There are two types of people in the world who care about the climate, says Peet Denny: Those who have devoted years, decades, or entire lives to the fight to stop climate change, and those who just recently discovered the issue. Denny falls squarely into the second camp.
Denny came to this work rather curiously. He was a consultant working to find the hidden sources of deforestation, and in the course of this work, he wondered if it was possible to simply create a rainforest. The result, surprisingly, is that you can. It might take a few years (or decades), but it would be possible to desalinate seawater, plant trees, and create a forest that will sequester a gigaton of carbon dioxide, with a gigaton being fancy language for one billion metric tons. (The average person in London, for example, creates 10 tons of carbon a year.)

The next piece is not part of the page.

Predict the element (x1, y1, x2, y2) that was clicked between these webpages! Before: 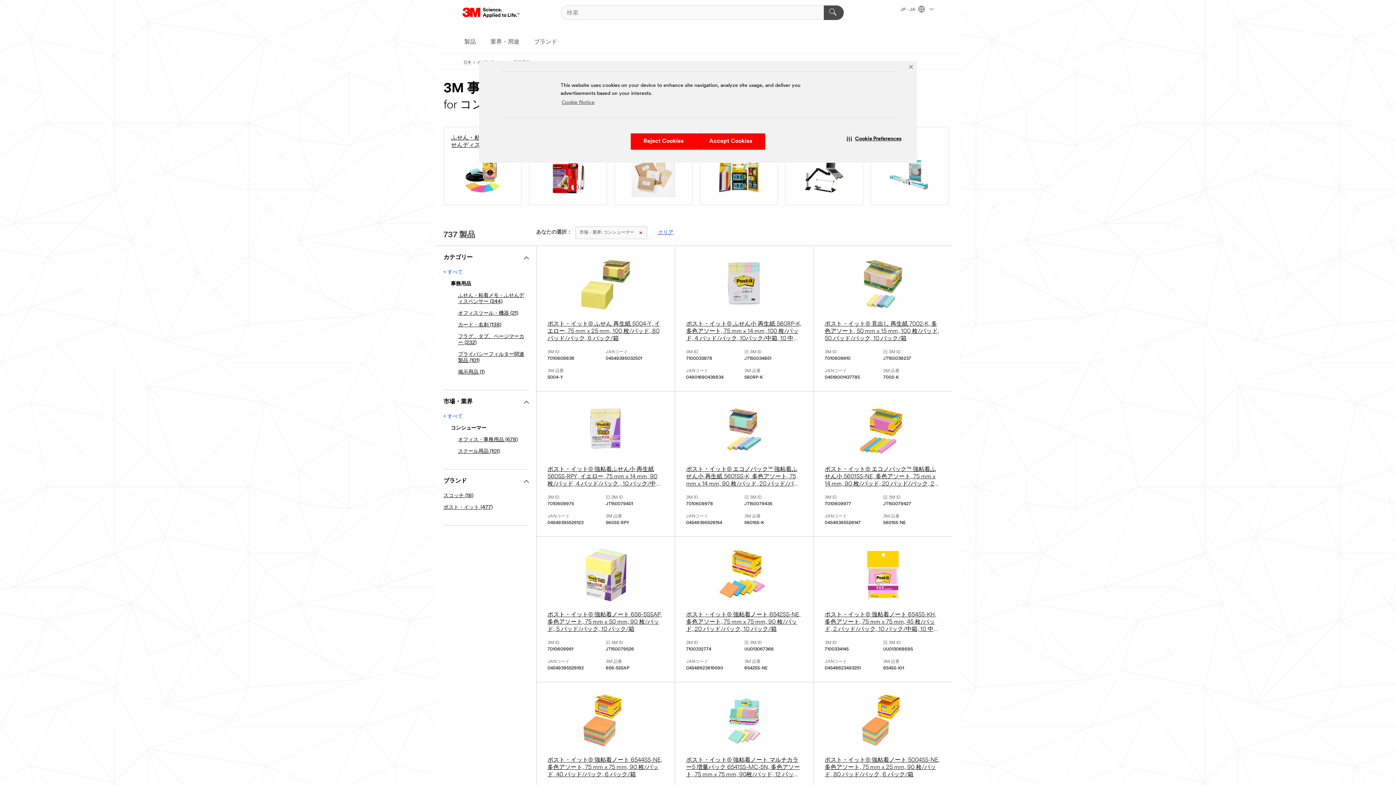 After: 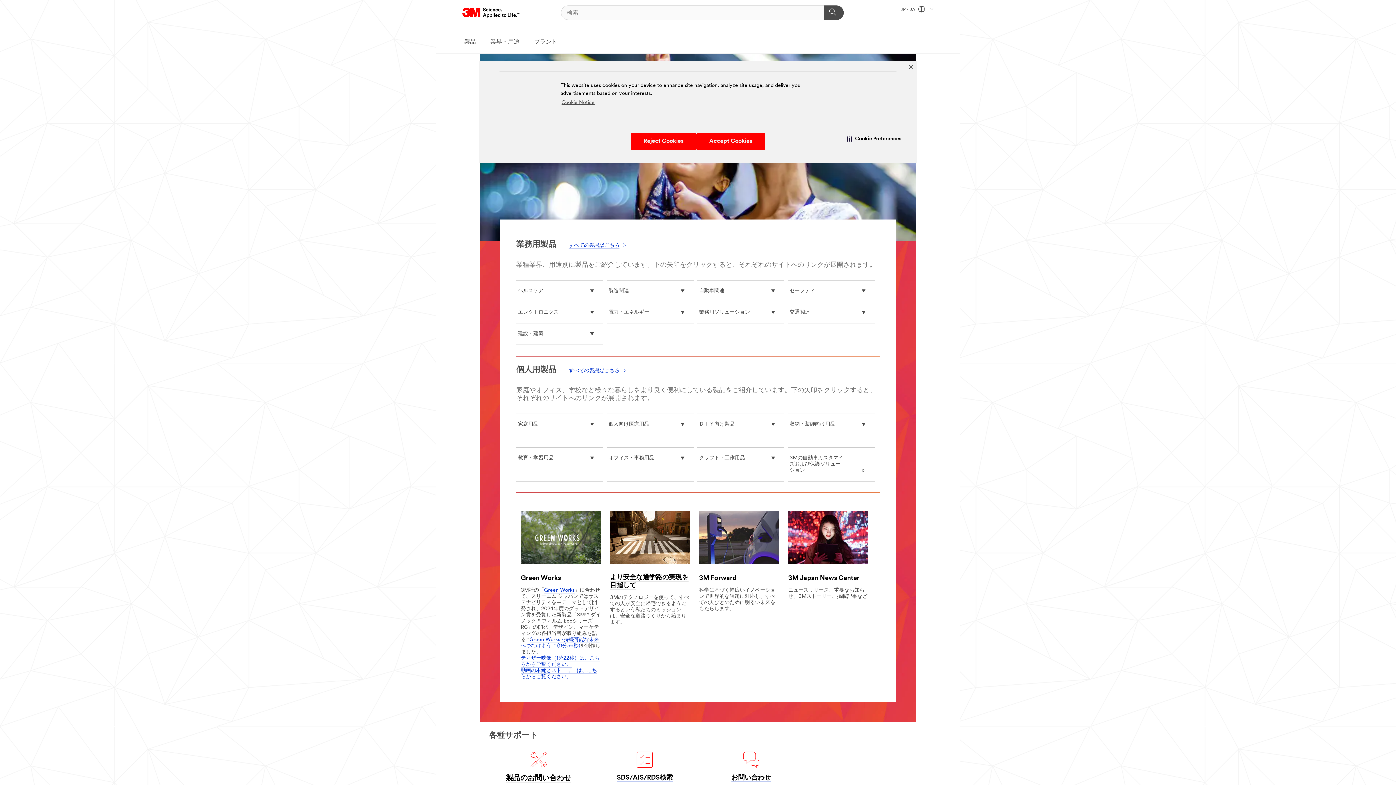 Action: bbox: (463, 60, 471, 65) label: 日本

“We are producing more carbon than the Earth can pull back into the land and into the seas,” Denny told me during a recent interview for my podcast, Back Yourself. That annual surplus? About 51 billion tons.
What got Denny on board the effort to fight climate change was that it was actually possible to plant a forest in the desert that would suck up that amount of carbon — 1,000 square kilometers, which is about a football pitch every second.
The easier solution would be to simply stop cutting down the rainforest, though that is a highly complex endeavor. Rainforests are cut down because people need space — to create palm oil, to grow cattle, or to grow soy.
“Fundamentally, everything about our lives needs to change if we want to remove 51 billion tons of emissions from our lives every year, and we need to do that by 2050,” he said. “And we need to halve what we are doing by 2030.”
Peet Denny’s Background: Diverse Education and Plenty of Startups
Denny is no stranger to solving complex problems. He attended SOAS University of London, and then the London School of Economics and Political Science. He attended the University of Oxford and received an altMBA in an intensive workshop. He also spent time at Stanford University and Udacity.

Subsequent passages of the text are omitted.